7. Personal loans always have high interest rates
Since personal loans do not require collateral, it is assumed that they would carry very high interest rates. In reality, the interest rate differs from lender to lender and often depends on your credit profile.
Interest rates typically range from 16% to 24% per year and are therefore available at a much lower rate than credit cards. Plus, you don’t have to pledge any collateral or lock in an asset, making it a better deal at a rate difference of a few hundred rupees.
8. Personal loans do not have a prepayment option
Another myth about personal loans is that the borrower cannot repay the loan amount before the end of the loan term. Just because personal loans have shorter terms does not mean that personal loans do not have prepayment options.
While banks may charge a small prepayment fee, digital lenders these days tend to only have a minimum term for which individuals need to make monthly EMI payments.

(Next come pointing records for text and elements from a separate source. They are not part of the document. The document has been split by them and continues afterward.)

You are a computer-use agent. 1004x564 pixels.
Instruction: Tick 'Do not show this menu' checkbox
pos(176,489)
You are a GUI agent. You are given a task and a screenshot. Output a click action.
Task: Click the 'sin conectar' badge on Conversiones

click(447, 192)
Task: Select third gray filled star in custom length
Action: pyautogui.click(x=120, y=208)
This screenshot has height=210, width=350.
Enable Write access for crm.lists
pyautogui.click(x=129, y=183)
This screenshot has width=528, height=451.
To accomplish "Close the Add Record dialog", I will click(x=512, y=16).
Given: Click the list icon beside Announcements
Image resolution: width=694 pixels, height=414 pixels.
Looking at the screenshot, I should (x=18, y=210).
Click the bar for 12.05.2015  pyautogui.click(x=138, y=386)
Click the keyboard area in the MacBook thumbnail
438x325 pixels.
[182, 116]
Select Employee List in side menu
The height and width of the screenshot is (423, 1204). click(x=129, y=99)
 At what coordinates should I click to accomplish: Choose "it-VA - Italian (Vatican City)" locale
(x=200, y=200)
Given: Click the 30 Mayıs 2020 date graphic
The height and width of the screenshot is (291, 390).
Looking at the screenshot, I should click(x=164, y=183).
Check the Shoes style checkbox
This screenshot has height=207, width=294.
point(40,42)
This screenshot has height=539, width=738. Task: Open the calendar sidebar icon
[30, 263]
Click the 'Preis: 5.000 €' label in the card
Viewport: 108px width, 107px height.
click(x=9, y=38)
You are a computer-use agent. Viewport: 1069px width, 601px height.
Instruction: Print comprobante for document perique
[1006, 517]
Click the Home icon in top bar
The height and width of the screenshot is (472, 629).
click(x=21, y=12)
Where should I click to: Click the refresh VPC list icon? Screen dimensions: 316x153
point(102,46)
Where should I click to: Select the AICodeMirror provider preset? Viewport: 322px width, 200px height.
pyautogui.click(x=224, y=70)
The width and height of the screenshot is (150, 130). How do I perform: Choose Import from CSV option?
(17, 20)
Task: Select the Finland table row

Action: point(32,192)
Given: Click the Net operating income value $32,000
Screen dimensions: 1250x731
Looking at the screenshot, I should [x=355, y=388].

After the completion of the minimum term, say 3 to 6 months, borrowers can foreclose on their loan at no additional cost.
9. Taking a personal loan will only increase your debt
This seems logical because taking out a personal loan when you already have existing debts will only add to your burden. However, you can refinance all of your debts including multiple loans, credit card debts through a personal loan, consolidating all your debts and paying only one monthly payment at a fixed interest rate, this that suits your cash flow.
10. It is difficult and complex to apply for a personal loan
Compared to getting a car loan or a home loan, getting approved for a personal loan can be a much simpler process. These days, applying for a personal loan is as easy as filling out an online application and waiting anywhere from minutes to hours for approval.
The process is so simple that you don’t need any help, but even if you do, you can reach out to customer service at a digital lender and get help instantly.